第36話 道を示す者

 ――サク、と土を踏む音。


 ハルヴェルが振り向いたとき、カーニャは誘うようにその姿を現していた。


「……弁明が?」

「いいえ、悪いのはこちらでございますから」


 カーニャの頭は深く下がった。蒲公英色の布地に描かれるは、白い花々。決して派手ではないものの、麗らかな季節にふさわしい華がある。彼女がその蠱惑的な指先を差し出したなら、色鮮やかな蝶がためらい無く留まるだろう。ハルヴェルは不意に、この女性が得体の知れない人間に感じられた。理屈はない、ただ、直感的に。


「第三王子殿下はお元気でしょうか?」

「ええ」

「それはようございました。――お薬が効けばよろしいのでしょうが」

「……」


 一拍、ハルヴェルの呼吸が止まる。

 カーニャの声は、この近距離でなくては聞こえないほど小さなものだった。されど、しかとハルヴェルの鼓膜に届いている。

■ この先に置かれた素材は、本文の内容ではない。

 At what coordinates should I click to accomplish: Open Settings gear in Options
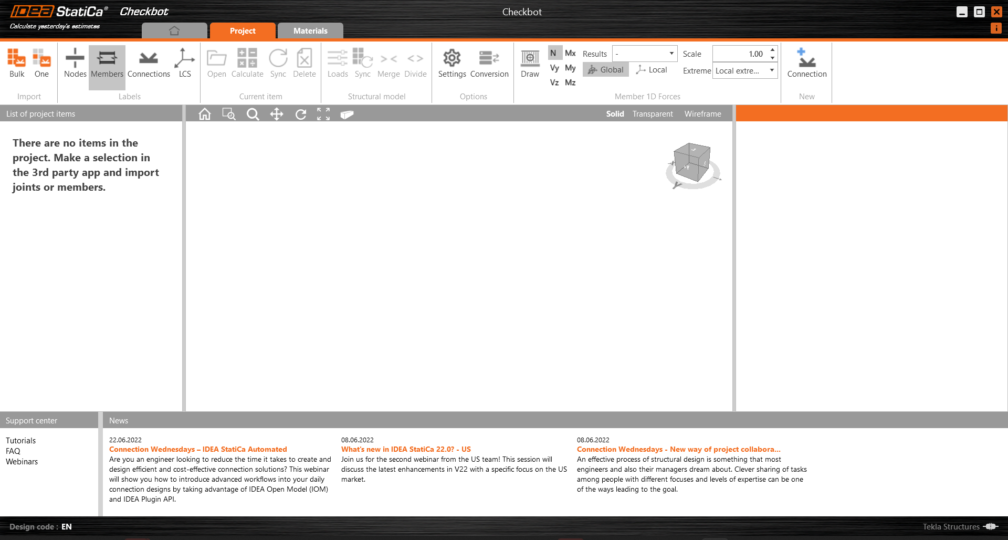[x=452, y=63]
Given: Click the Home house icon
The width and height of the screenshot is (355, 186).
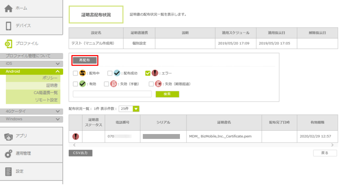Looking at the screenshot, I should pyautogui.click(x=8, y=8).
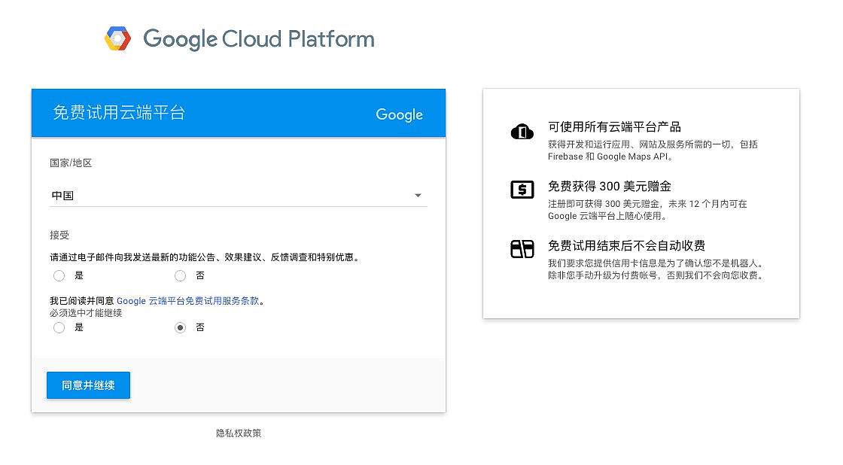Screen dimensions: 843x465
Task: Click the 可使用所有云端平台产品 heading
Action: pos(614,127)
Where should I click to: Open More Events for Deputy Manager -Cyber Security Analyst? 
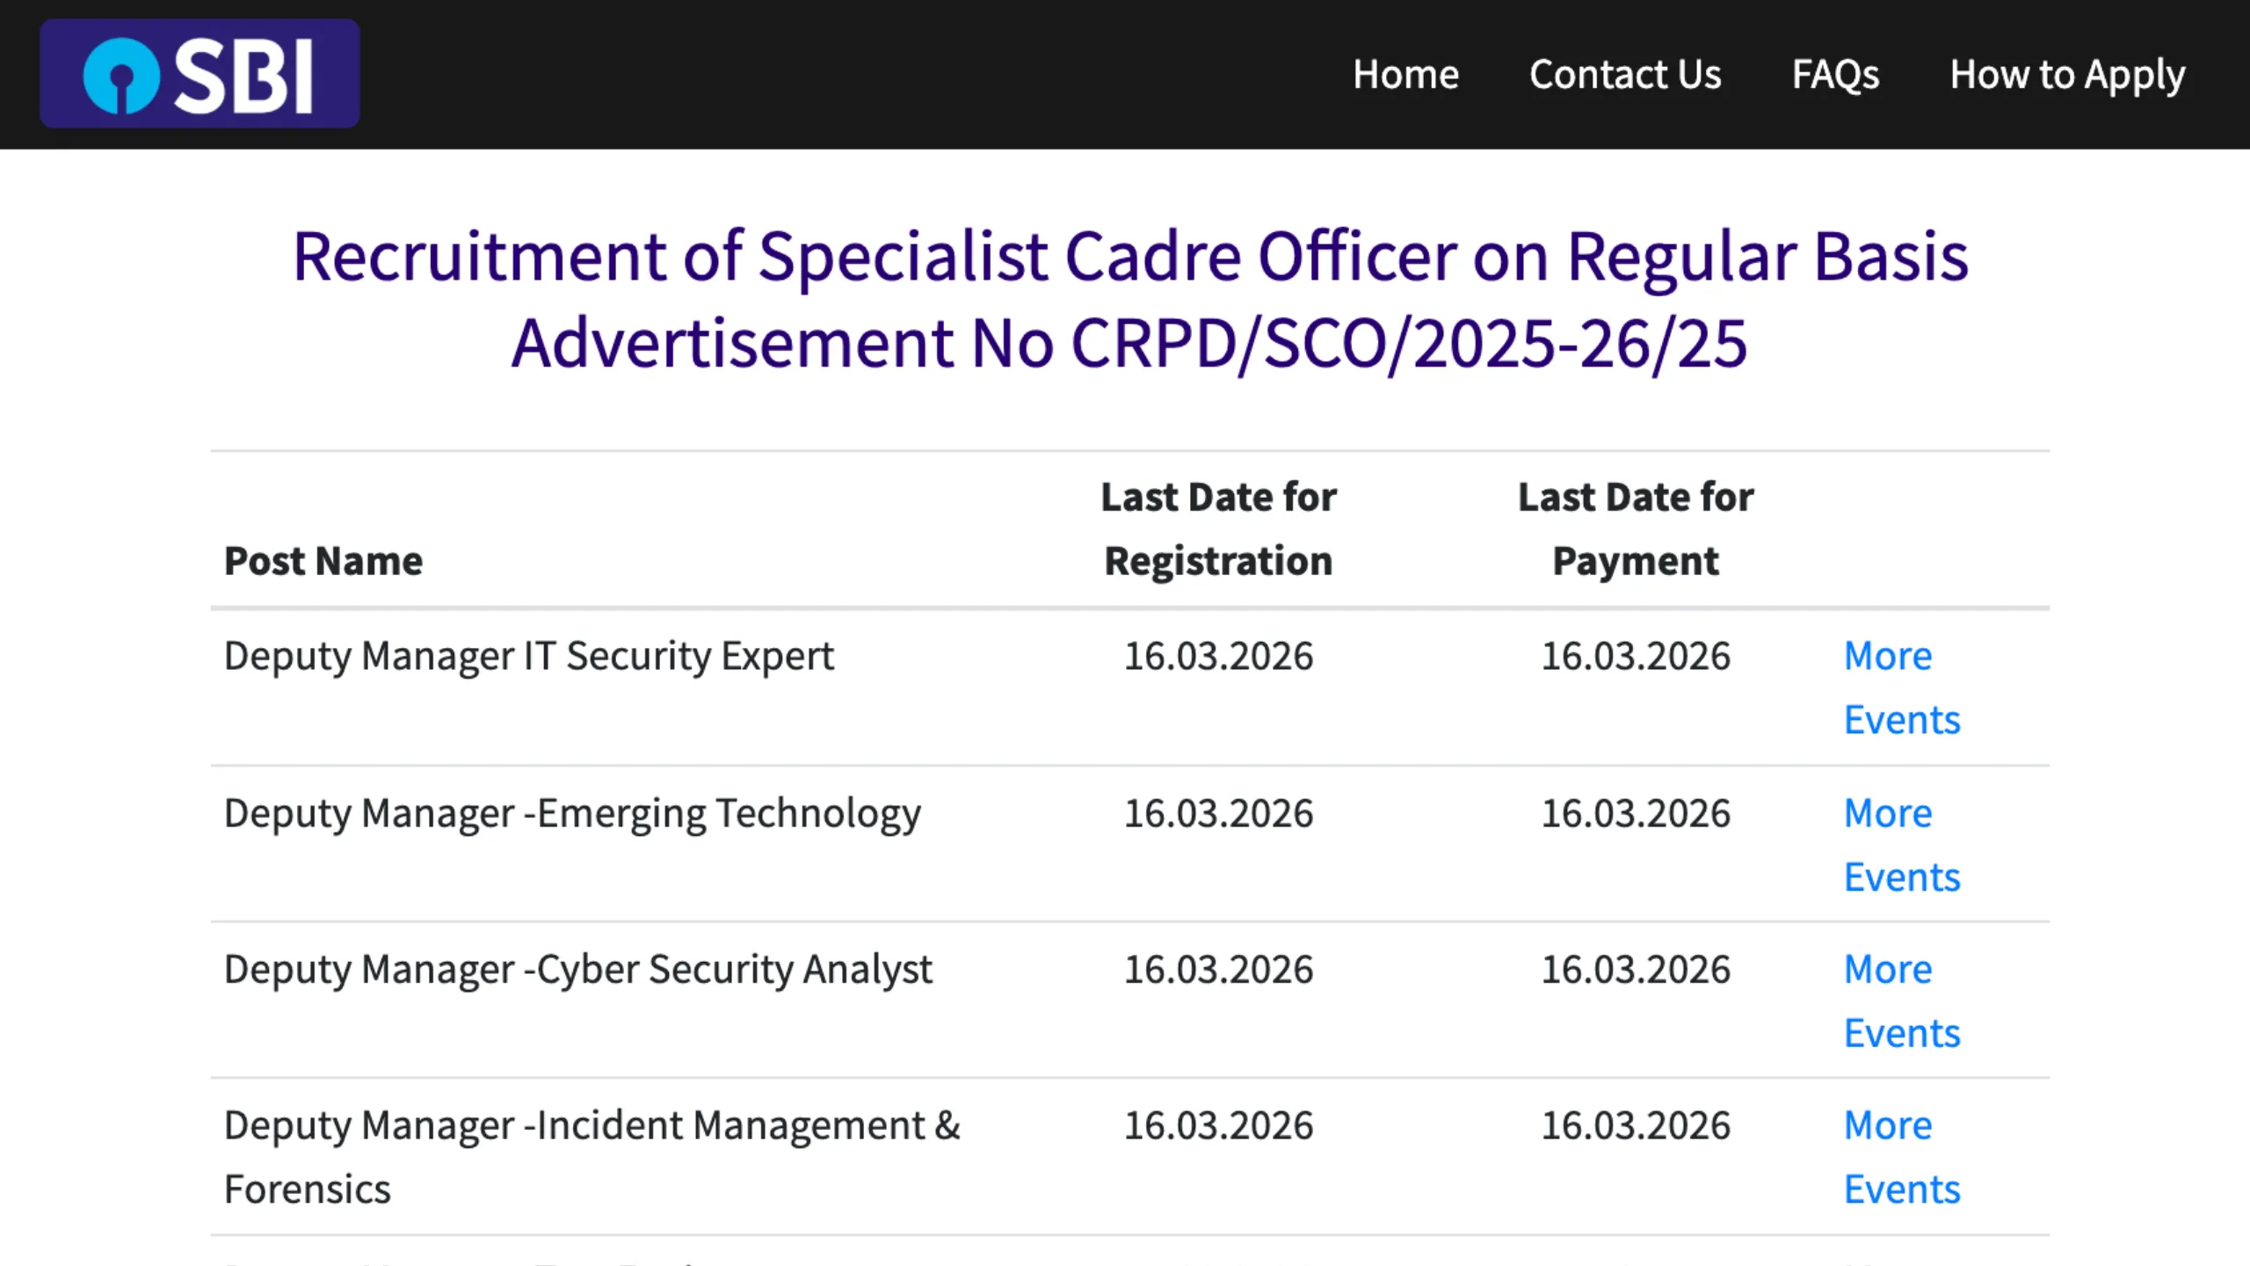[1901, 1000]
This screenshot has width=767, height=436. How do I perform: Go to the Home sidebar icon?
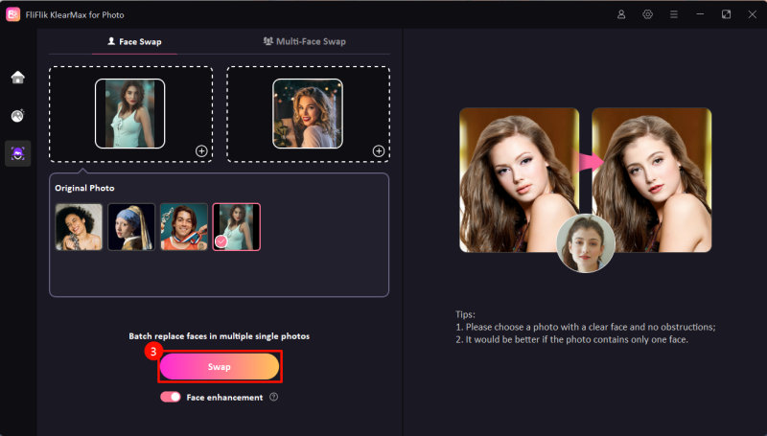tap(17, 78)
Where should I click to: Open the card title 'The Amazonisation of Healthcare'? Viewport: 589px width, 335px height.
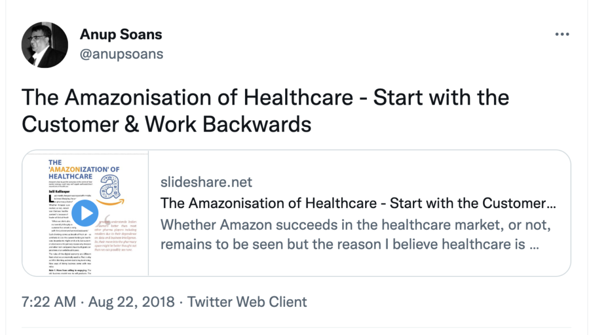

 弧を描いたままの細い双眸に、体が硬直してしまう。辛うじて、さりげなく周囲を見回した。付近には誰もいない。安堵すれば、かえってカーニャへの警戒心が大きく膨らんでいく。


 ウィリエスが服薬していることは、確実に公にされていない。病弱なところは根も葉もない噂を防ぐために、と言うより望まぬ王子を厄介払いするために明言されたが、それ以上の弱みをさらす必要は皆無だ。また、恐らく第二妃が箝口令を敷いている。

 カーニャは一介の伯爵家息女だ、ハルヴェルを差し置いて秘密を共有されているという状況がありえるだろうか。あくまで推測だと言い逃れできる絶妙な言葉選びとは言え、わざわざ疑いを招くような発言をカーニャがするだろうか。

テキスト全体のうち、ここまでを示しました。